Q4 Recap and 2019 Outlook
That Sure Felt like a BEAR!
When I first entered this business back in 1996, one of the first bits of wisdom I was given to prepare clients (and yourself) for a 20% correction about every 3 to 4 years. It just happens! Throughout my career this has worked out to be pretty accurate. WELL…..we just got a taste of one of these instances.
From September 20th through December 24th, the markets declined 19.8%. Before the rally in the last few days of the year, December of 2018 was the third worst month ever for the equity markets. “Technically” this did not hit the definition of a “Bear Market” but it sure felt like one.
Sometimes stocks just go down.
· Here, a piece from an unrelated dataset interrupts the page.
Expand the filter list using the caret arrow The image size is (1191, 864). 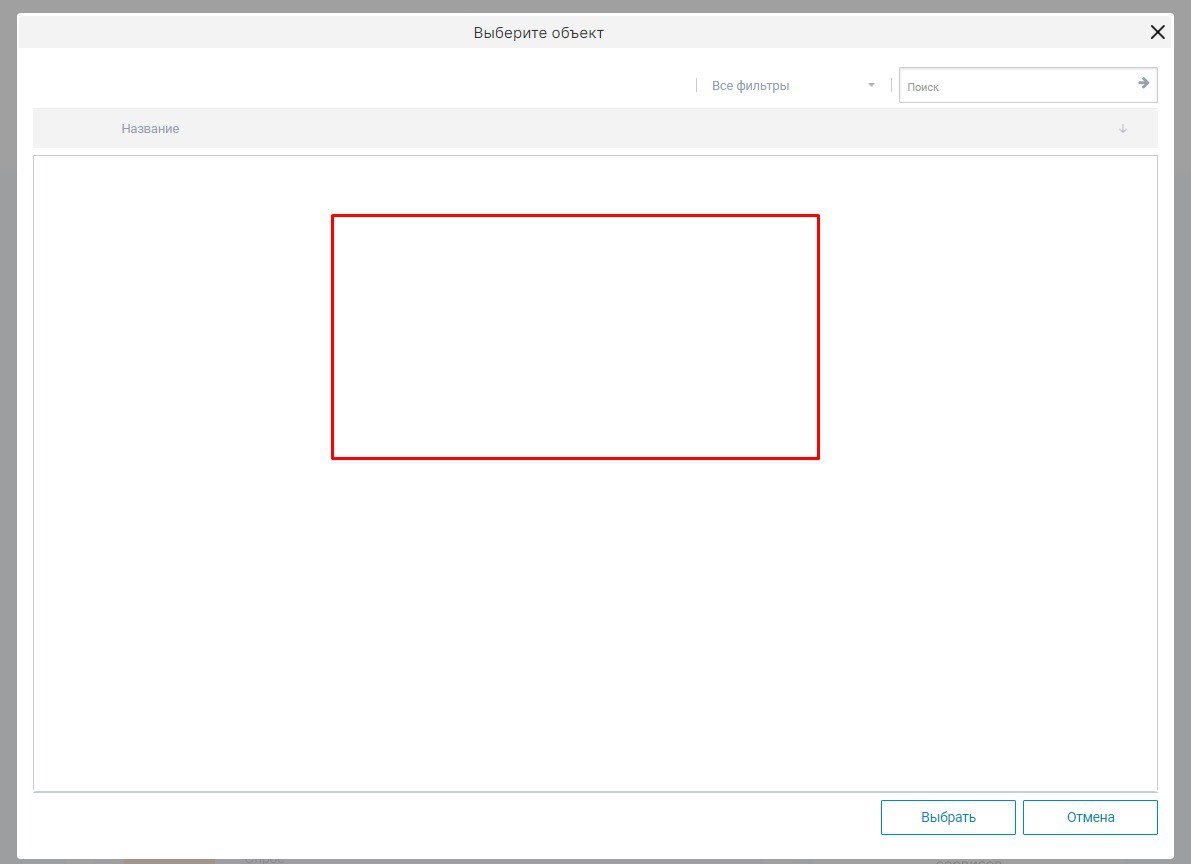[871, 85]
No one can really give an answer but certainly the uncertainty in Washington DC, trade disputes and questions around slowing growth are likely part of the cause.
FOCUS on FUNDAMENTALS
Despite the drop in investor confidence, our team believes the fundamental backdrop for continued earnings growth and positive GDP growth remain solid, suggesting we will not see recession and this is a market correction not based on recession. The consensus earnings growth for the market (S&P 500) is around 6-7%. The U.S. economy has never experienced a full recession while earnings were growing. (Chief Investment Strategist of LPL Financial research)
When we look at the landscape and study the earnings outlook for the markets, we believe the odds of recession are low in 2019. We believe earnings will be growing again this year, albeit, at a slower pace when compared to 2018. Lastly, with the decline in the markets, the overall valuation of the markets appear favorable when based on history. The “forward PE Ratio” (Price/Earnings) is at a 5 year low suggesting stocks have better value today than over the past 5 years. We encourage investors to remain focused on the positive fundamentals supporting growth in the US economy and corporate profits and make no radical departures from your long-term strategy.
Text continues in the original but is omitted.